*THE TASKS*
**a.** Copy the passage on Philippine land reform word for word, from "No Philippine president" to "enough to landlords.".
**b.** According to the passage on Philippine land reform, which program did Duterte continue?
**c.** Write the next part of the passage on Philippine land reform, following on from its final sentence.

*EXCERPT PROVIDED*
◆ ◆ ◆ ◆ ◆ ◆ ◆
On the verge of signing with the National Democratic Front of the Philippines (NDFP) what would have been a landmark agreement to redistribute land for free all over the country, he scuttled the talks in 2017. Since then, he has made no bones in taking the well-worn path of his most despotic predecessors in Malacañang.

No Philippine president in history has truly implemented land reform nor attempted to jumpstart national industrialization spurred by a genuine land reform program. On the contrary, their so-called land reform programs sought only to placate the masses even as land remained in the hands of a few. From the bitter experiences of peasants, every land reform program by the Government of the Philippines had more loopholes than grounds to actually distribute land. And even when some eventually got distributed, it somehow got back soon enough to landlords.

Duterte merely continued the Comprehensive Agrarian Reform Program begun under former Corazon Aquino. Despite decades and a succession of presidents and CARP extensions, it is still far from attaining 100-percent distribution of its already narrowed target. Under Duterte, distribution is at the slowest, poorest pace.
◆ ◆ ◆ ◆ ◆ ◆ ◆
*PROVIDED DATA*

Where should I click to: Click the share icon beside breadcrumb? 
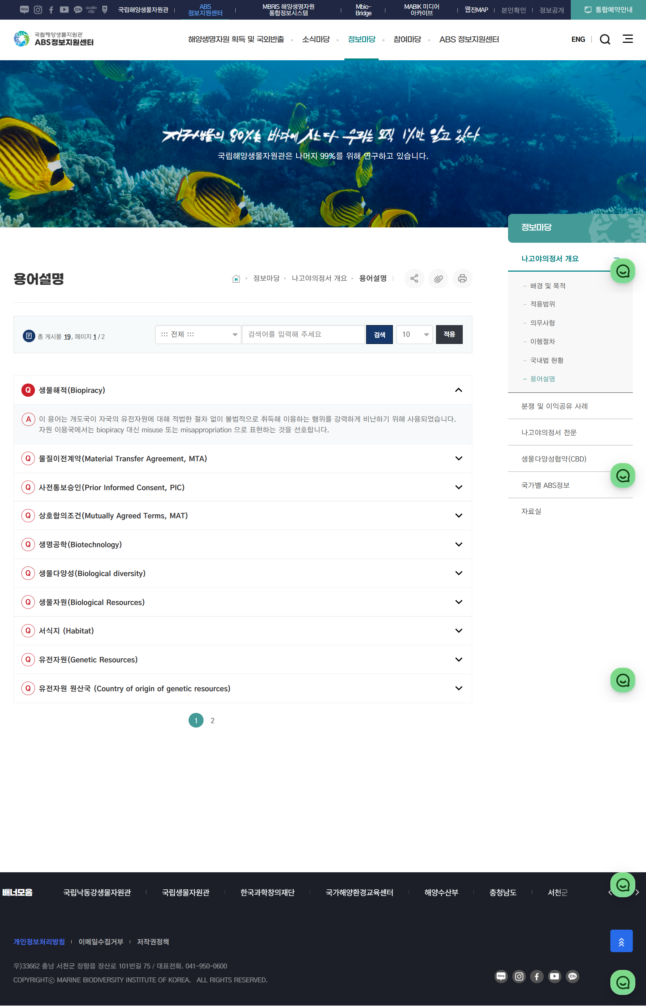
◆ ◆ ◆ ◆ ◆ ◆ ◆
*THE REPLIES*
**a.**
No Philippine president in history has truly implemented land reform nor attempted to jumpstart national industrialization spurred by a genuine land reform program. On the contrary, their so-called land reform programs sought only to placate the masses even as land remained in the hands of a few. From the bitter experiences of peasants, every land reform program by the Government of the Philippines had more loopholes than grounds to actually distribute land. And even when some eventually got distributed, it somehow got back soon enough to landlords.

**b.** He continued the Comprehensive Agrarian Reform Program begun under Corazon Aquino.

**c.**
DAR records show that the Duterte administration, in its first three years in office, was able to distribute to farmer-beneficiaries only 91,776 hectares of agricultural landholdings. That’s an average of 30,592 hectares a year. His land acquisition and distribution (LAD) pace was only 8% of that of the Fidel Ramos administration in its first three years. Ramos was top performer among the previous presidents.

Here are the comparative LAD accomplishments of Duterte’s predecessors in the first half of their terms:

  • Corazon Cojuangco Aquino: distributed 452,074 hectares from 1988 to 1990, or 150,691 hectares a year;
  • Ramos: distributed 1,113,019 hectares from 1992 t0 1994, an average of 371,006 hectares annually;
  • Joseph Estrada: distributed 379,905 from 1998 to 2000, or 126,635 yearly;
  • Gloria Arroyo: distributed 313,778 hectares from 2001 to 2003, averaging 104,593 hectares per year;
  • B.S. Aquino III: distributed 320,916 hectares from 2010 to 2012, or 106,972 hectares each year.

Data: Dept. of Agrarian Reform land distribution accomplishment in 2016 to June 2019 is 2,920 hectares on average per month under Duterte,

less than the July 2010 to 2015 monthly average of 8,254 has. reported by DAR under Noynoy Aquino;
9,407 has. under Arroyo in January 2001 to June 2010,
and 11,113 has. monthly average under Estrada.

There is a raging armed revolution in the Philippines because peasants and the basic masses, including sections of the middle class and local small capitalists, thirst for land reform. They yearn for the greater prosperity of industrialization that genuine land reform will naturally stimulate, and for the assured just distribution and sustainability of this prosperity because of the socialist perspective of the national democratic revolution being waged by the CPP-NPA-NDFP.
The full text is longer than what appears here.